We also recommend the following for the initial planting. These additions should be mixed evenly into the hole, except for the fish head:
- 1 fish head at the bottom of the hole for nitrogen, phosphorus and calcium, and for a big boost to the wonderful soil life that digest the fish head and make nutrients available to the plants. I got mine at Ranch 99 for $.79/lb, but any fish monger or Asian-style market is likely to have them.

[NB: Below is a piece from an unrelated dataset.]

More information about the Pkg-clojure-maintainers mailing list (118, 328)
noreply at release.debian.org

If the heads are big, like salmon, it's perfectly OK to cut them in half;
- 3-4 crushed eggshells, for calcium, that I saved over the winter;
- 1 handful of bone meal which is rich in phosphorus and critical to fruit production;
- 1 modest handful of worm castings for a delicious first feed;
- the recommended dose of mycorrhizae from Bountiful Gardens, where you can read about the amazing things this product does.
I know this may seem excessive, but given the resources that you are going to give the plant in terms of time and water, do yourself a favor and make sure to give the plants the best start.
2. Feed well - tomatoes need to be fed about once a month after planting. There are many and complicated recipes. However, a balanced organic fertilizer that emphasizes phosphorus is a good choice, e.g., a 4-6-4. Phosphorus, the second number in all fertilizer forumulas, is key for fruit production. Many good organic fertilizers can be purchased at your local nursery. We got our plants off to their great start with combinations of products from Dr. Earth, Whitney Farms (currently, a Scotts company), and E.B. Stone.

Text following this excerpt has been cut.